A Brief History of DACA and DREAM Act

Kim See

Back in 2001, the first version of the Development, Relief, and Education for Alien Minors (DREAM) Act was introduced. As a result, young undocumented immigrants have since been called “Dreamers.”

Introduced in July 2017, the Senate version of the Dream Act allows current, former, and future undocumented high-school graduates and GED recipients a three-step pathway to U.S. citizenship through college, work, or the armed forces.

The basis of the act is as follows: With the first step, an individual would be eligible to obtain conditional permanent residence (CPR). From there, if they maintain CPR status, they can obtain lawful permanent residence (LPR or a “green card”). After maintaining LPR status for five years, an individual can then apply for citizenship.

Numerous versions of this act have been introduced, all of which would have provided a pathway to legal status for undocumented youth who came to America as children. Yet despite bipartisan support for each bill, none have become law.

During the Obama presidency in 2012, DACA was established. It granted a form of temporary relief from deportation to undocumented youth who came to the U.S before they were 16, lived in the U.S. since June 2007, and met other requirements.

According to the official Seattle government website, more than 800,000 undocumented youth nationwide received this temporary relief. In Washington alone, “approximately 18,000 undocumented youth are DACA recipients, and we estimate about one-third to half of them live in Seattle-King County.”

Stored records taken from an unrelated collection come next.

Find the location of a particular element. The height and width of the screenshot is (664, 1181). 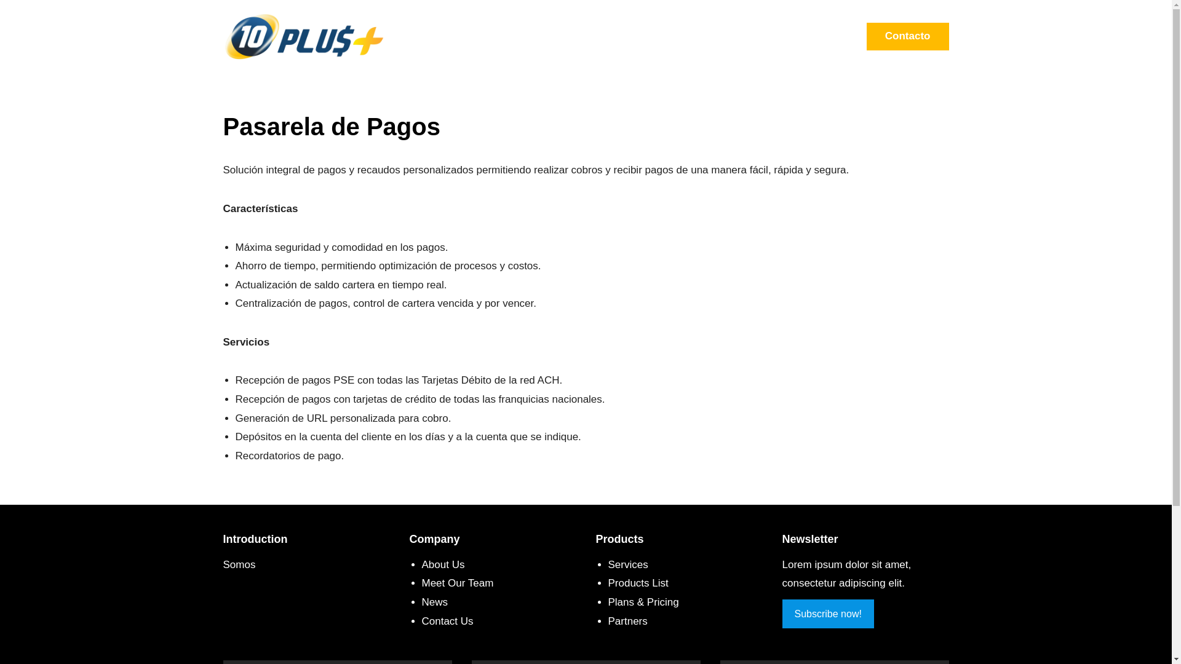

'Partners' is located at coordinates (627, 621).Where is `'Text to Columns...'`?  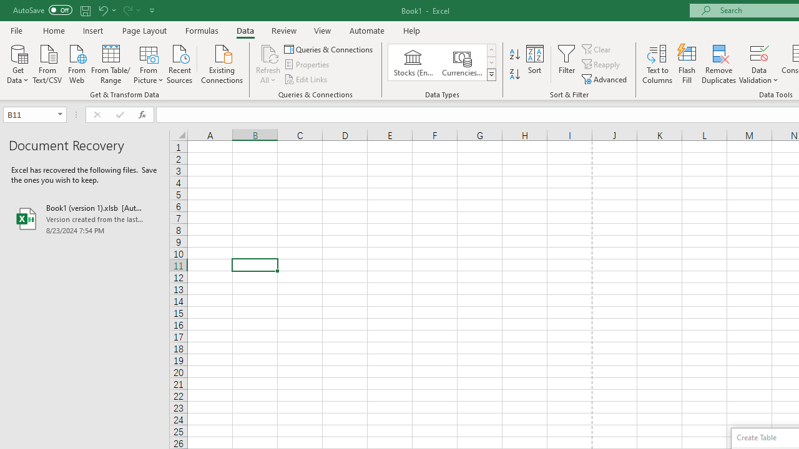
'Text to Columns...' is located at coordinates (656, 64).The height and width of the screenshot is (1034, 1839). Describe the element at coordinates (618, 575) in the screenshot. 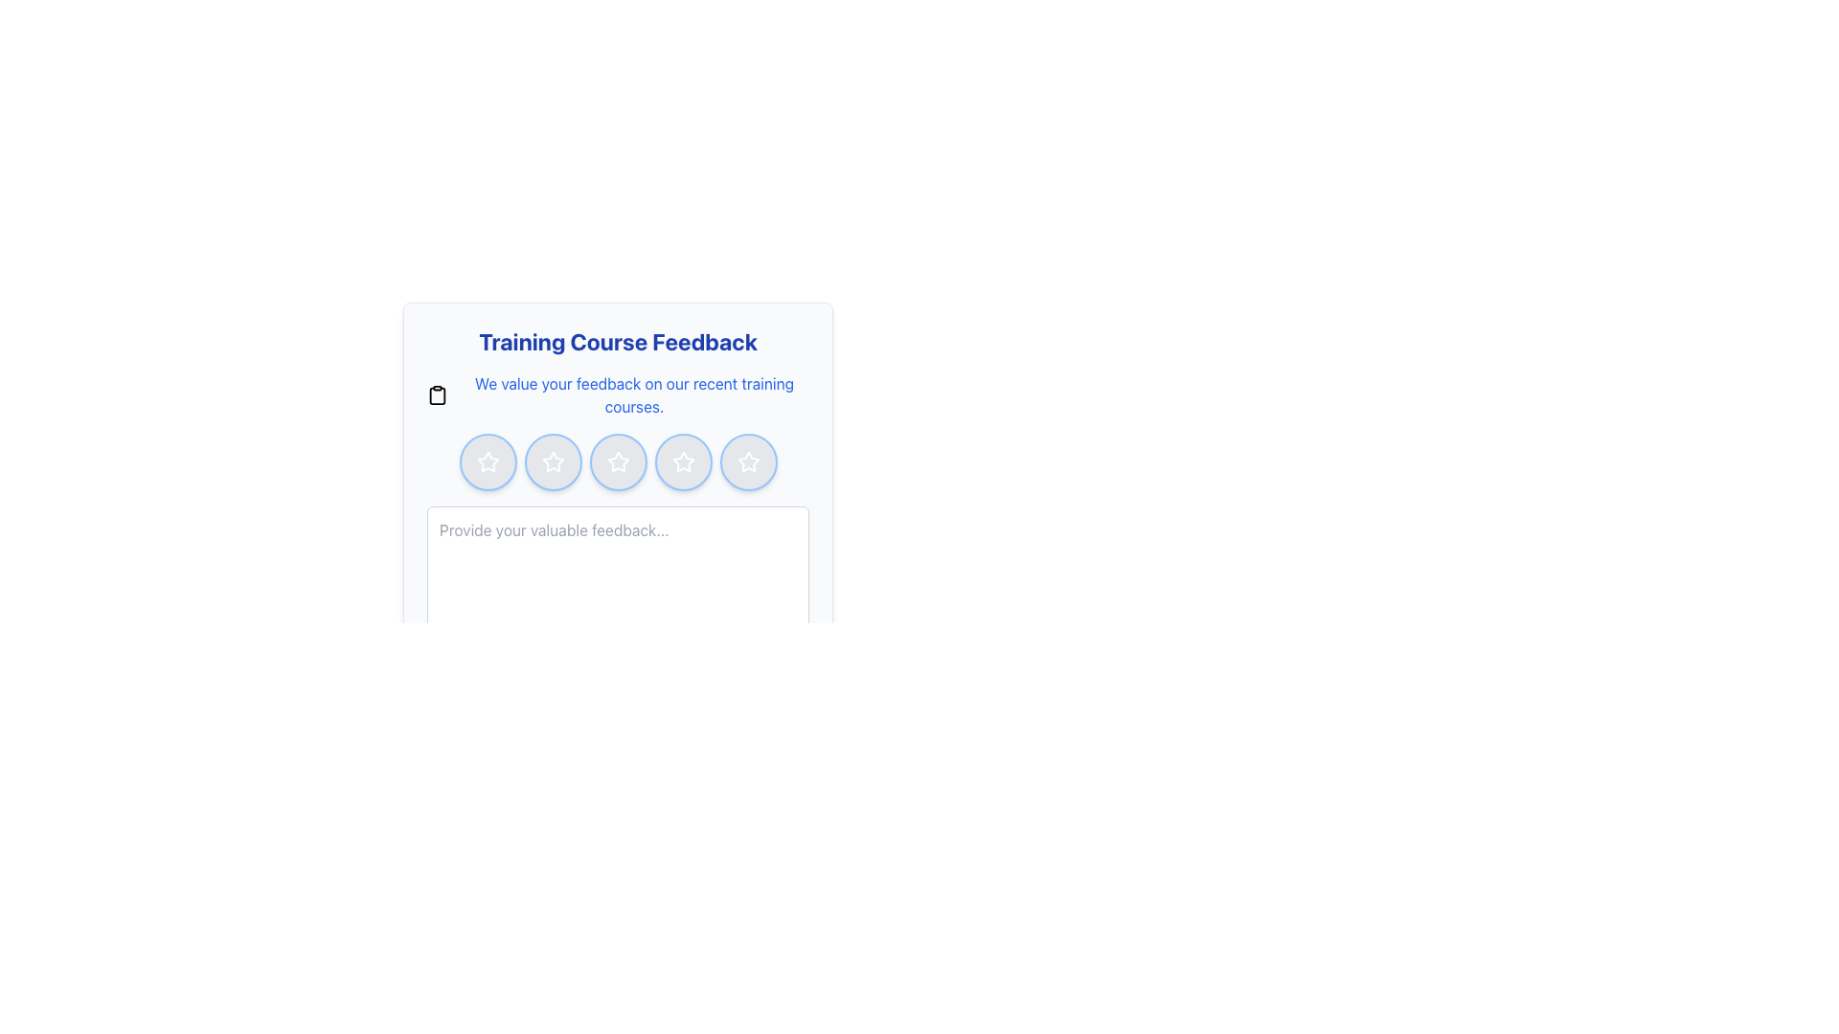

I see `inside the multiline textarea characterized by rounded corners and a light gray border to focus it` at that location.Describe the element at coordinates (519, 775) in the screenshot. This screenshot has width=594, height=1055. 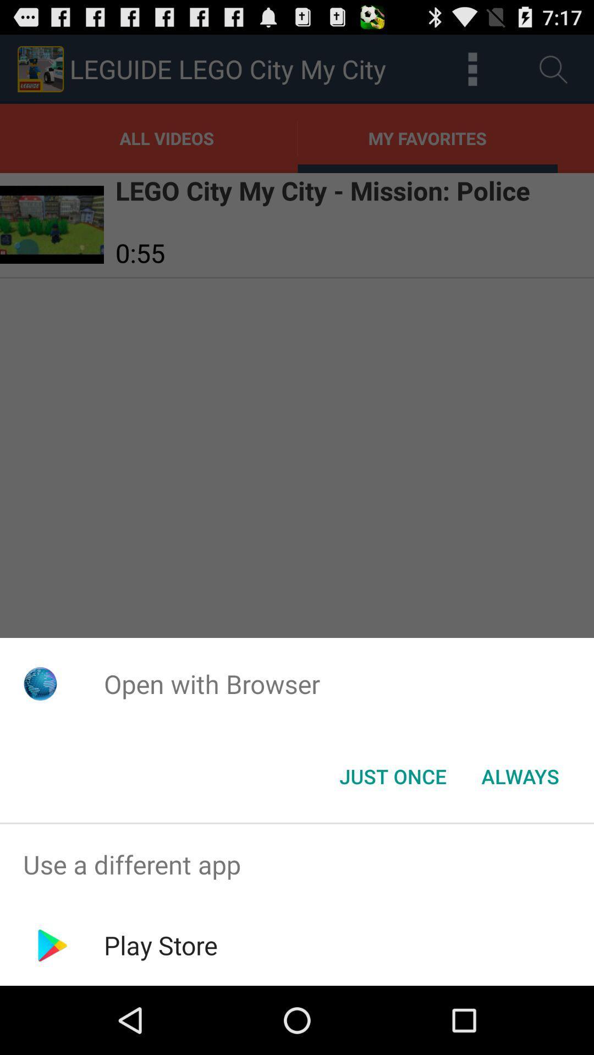
I see `always` at that location.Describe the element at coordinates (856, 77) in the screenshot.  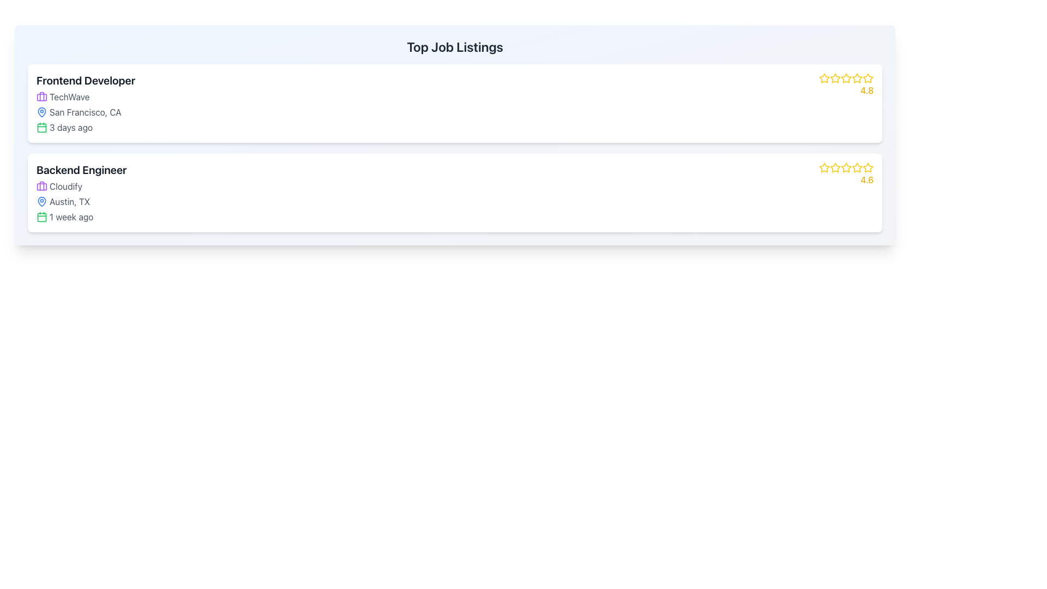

However, on Sept. 5 of last year, the Trump Administration announced that it would be ending the program as of March 5 of this year.

On Jan. 10, a federal judge in California temporarily blocked the decision to end DACA, and on Jan. 16, the Justice Department filed a notice of appeal with the 9th U.S. Circuit Court of Appeals.

Three days later, U.S. Citizenship and Immigration Services announced they would resume accepting requests to renew applications under the DACA program.

With this, people who were previously granted deferred action under the program could request a renewal if it had expired on or after Sept. 16, 2016. Those who had received DACA, but whose deferred action expired before Sept. 5, 2016, cannot renew, but can instead file a new request.

States themselves cannot legalize the status of undocumented immigrants, but they are able to address collateral issues that stem from being undocumented; several states have enacted legislation that helps undocumented youth overcome barriers to higher education.

On bipartisan vote, on Jan. 24 of this year, the House of Higher Education committee moved to protect state financial aid eligibility for undocumented students. According to the Washington State House Democrats’ website, House Bill 1488 would “protect DACA recipients from losing College Bound state financial aid if the DACA program is eliminated at the federal level, as the Trump

Administration has threatened.”

As of March 15, the bill has been passed in both House and Senate and was delivered to the governor, but no further action has been taken.

But as for DACA, Congress has yet to make a move.